Pictures and poems to follow.
June 2, 2009
At 11:00 a.m. the sirens went off and Shusha and I ran down to the shelter like obedient citizens. ( This despite the fact that I came home from all night filming at 9 in the morning. ) There were two other families out of the 18 in our building. Some of them were at work, but there were others who wouldn’t have made it in time - wheelchairs, walkers, etc. It’s always scary when you’re not totally in shape for running.
But it was really useful. We discovered the need for written instructions on the wall, for making sure that cellphones and batteries and flashlight and water get brought down with us. And we have to figure out what to do with all those neighbors who can’t manage the steps…

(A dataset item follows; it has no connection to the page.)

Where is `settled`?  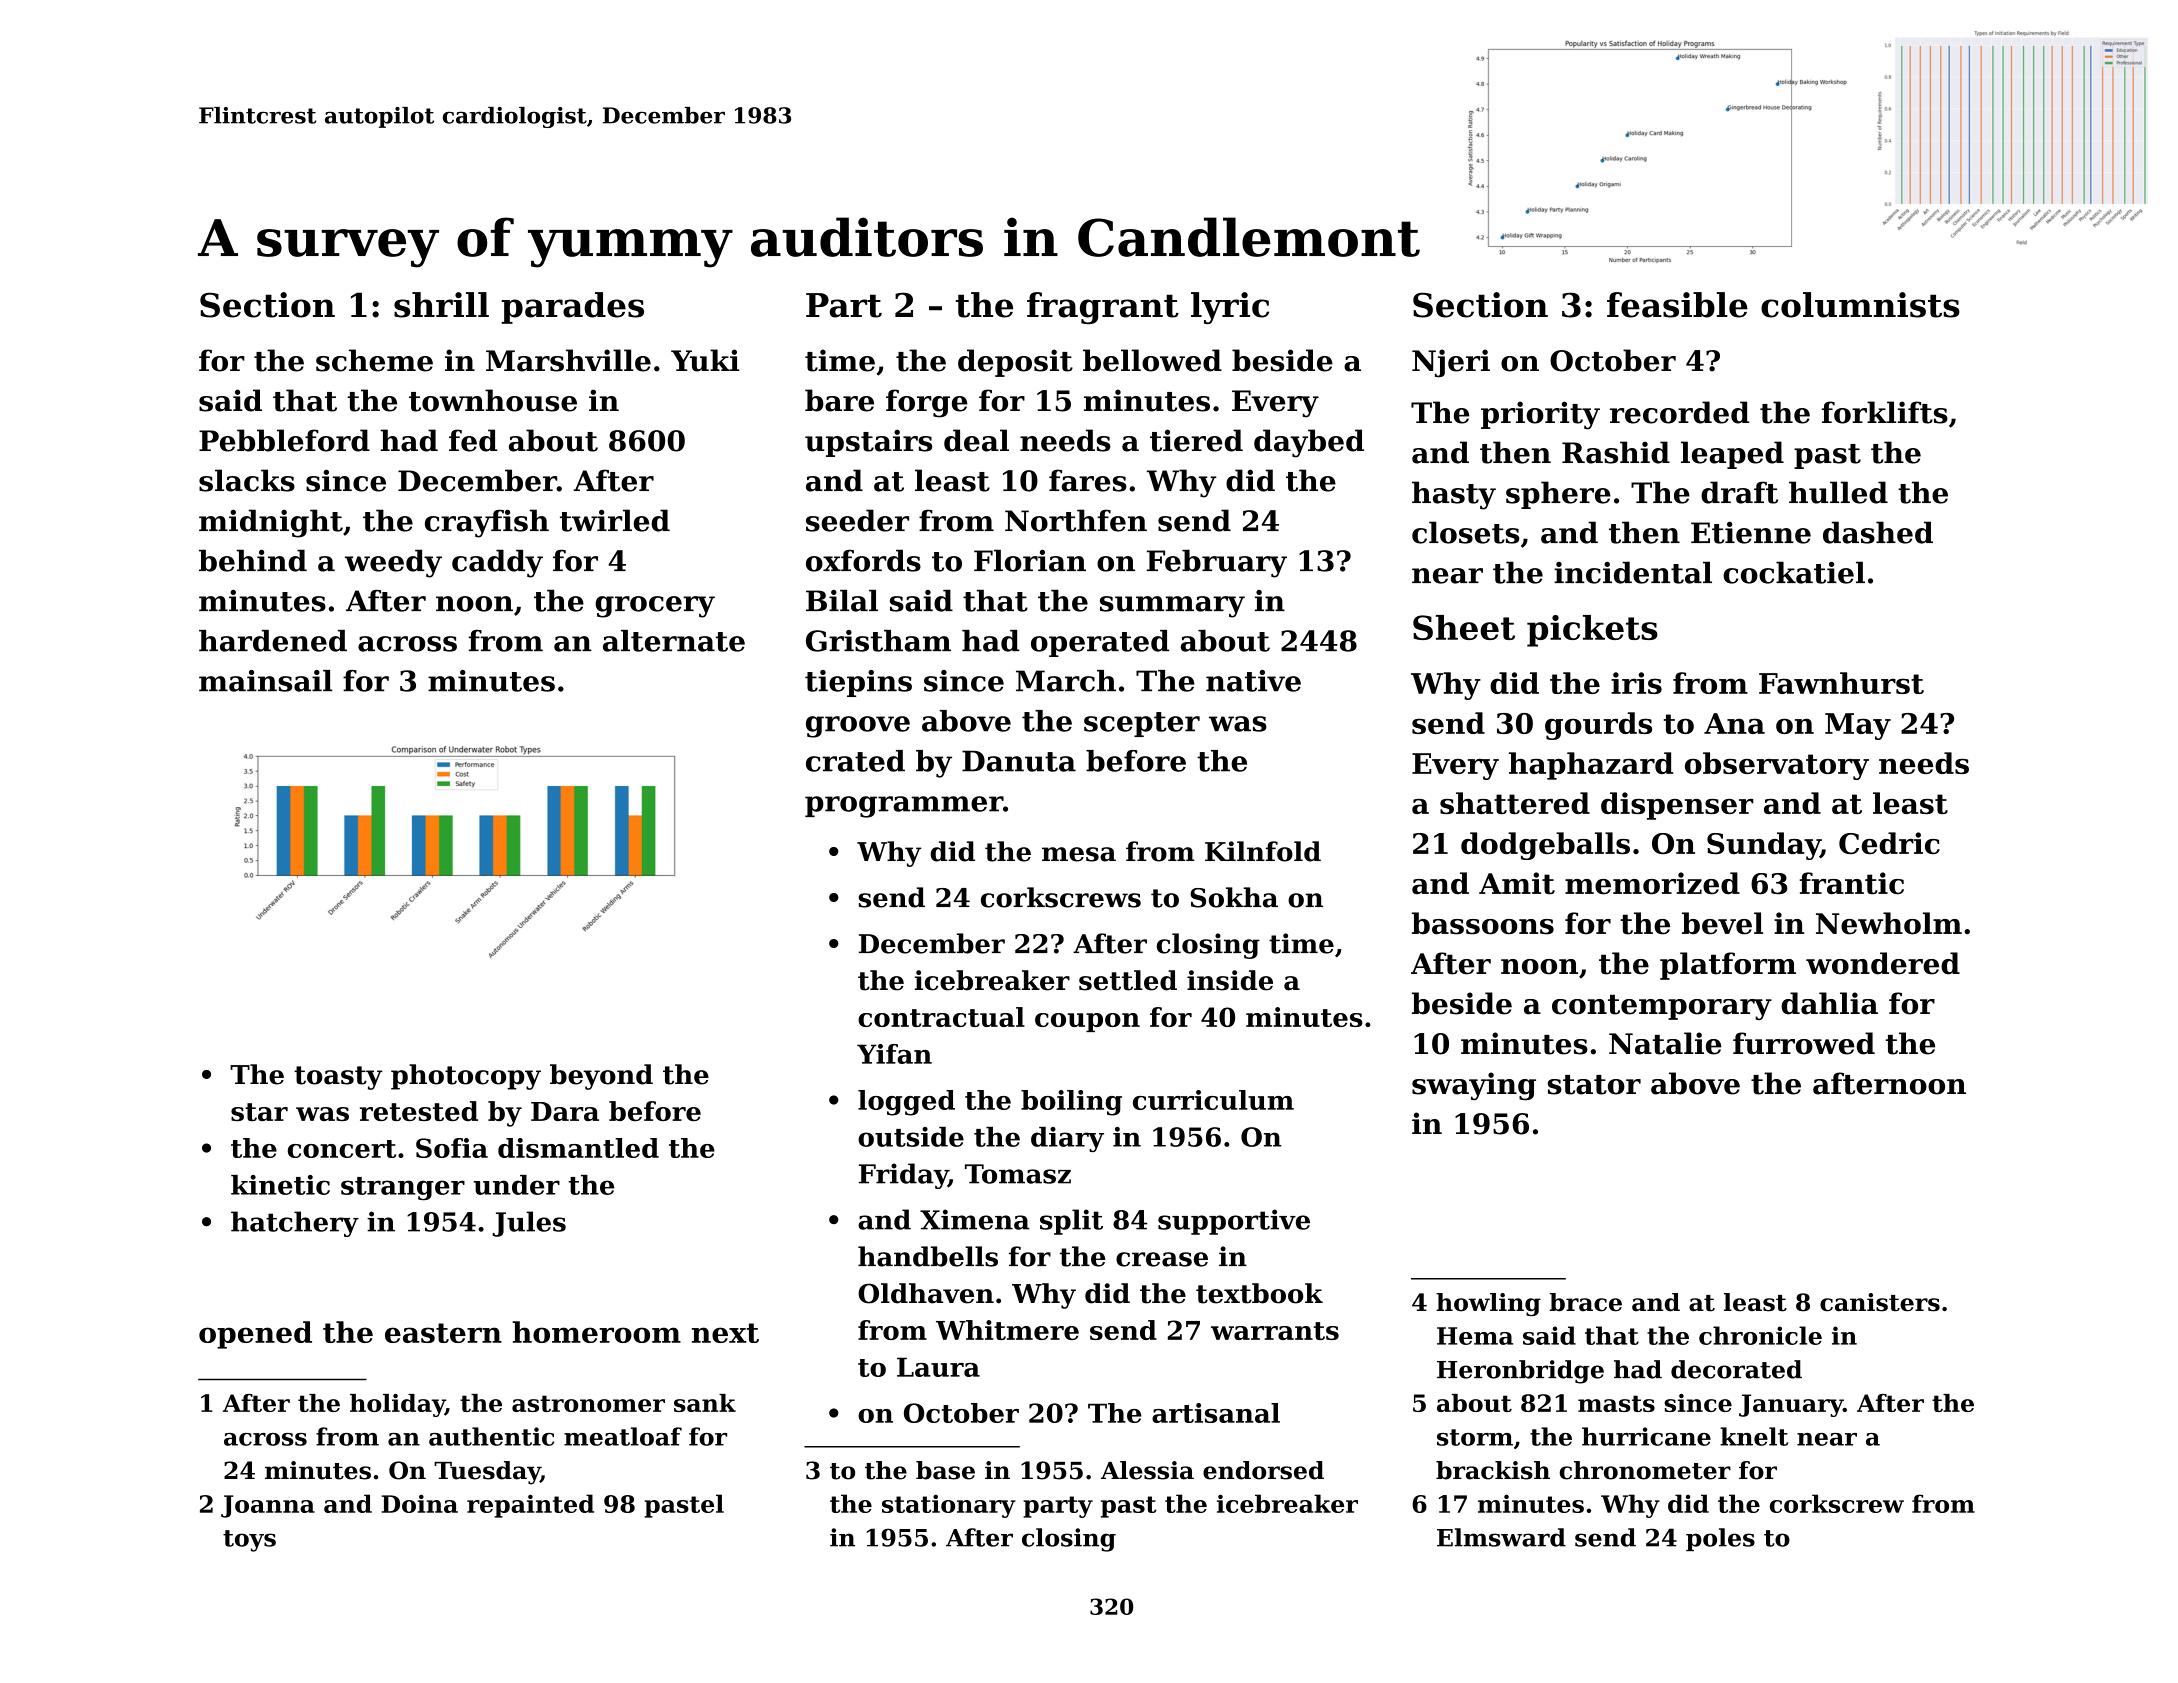 settled is located at coordinates (1128, 980).
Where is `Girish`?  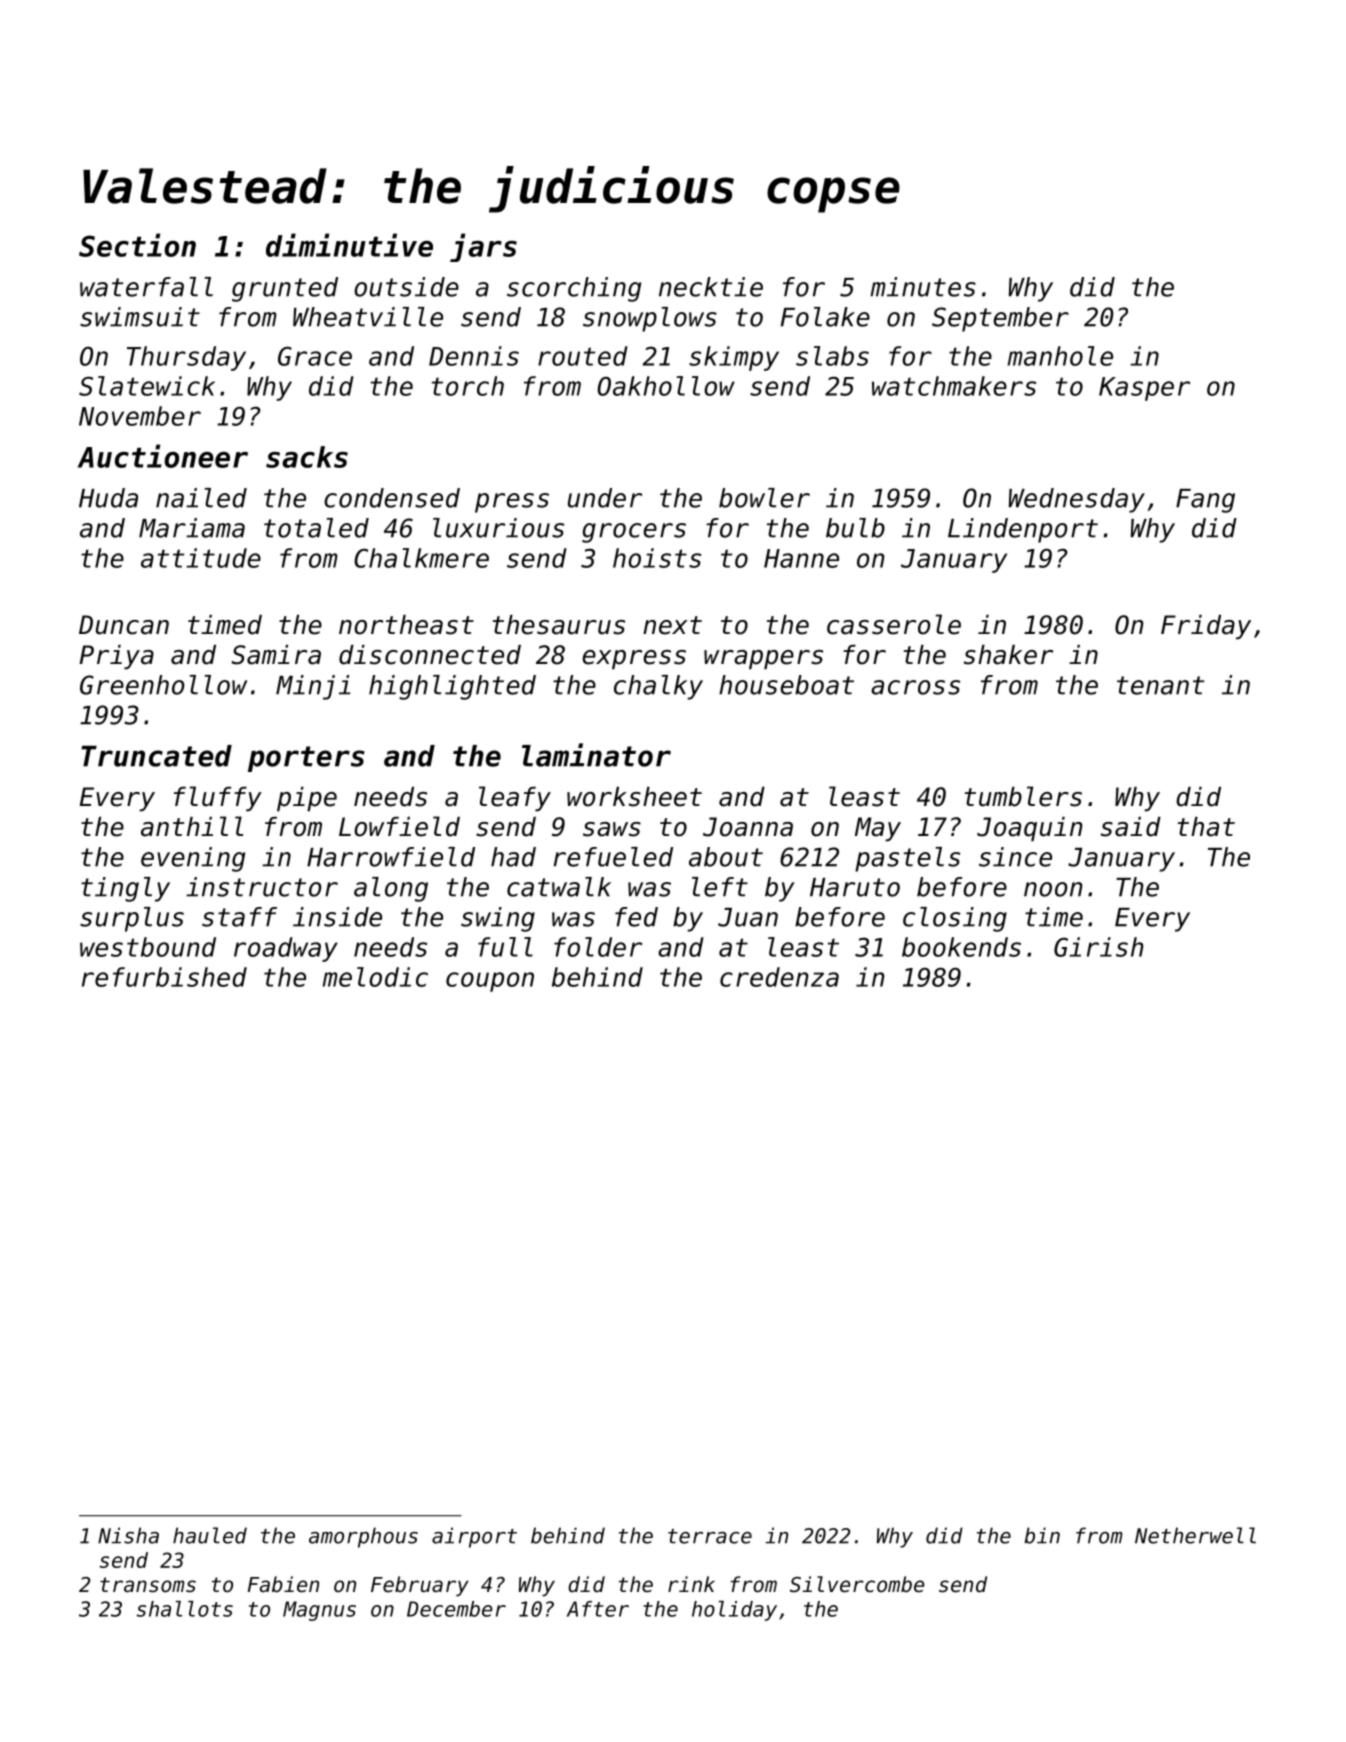
Girish is located at coordinates (1098, 947).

Of course many people ignored the drill - stayed in the cafes and shops and kept on with their lives. But I remember my friends from the first gulf war who laughed at me. One friend, a doctor, didn’t even have a gas mask, and jeered at the idea. But the night the bombing began she got so hysterical that she didn’t have a sealed room and a mask, she kept dowsing her face with baking soda and water and burned the skin.
So politics and the manipulation of society aside, it is better to be safe than sorry.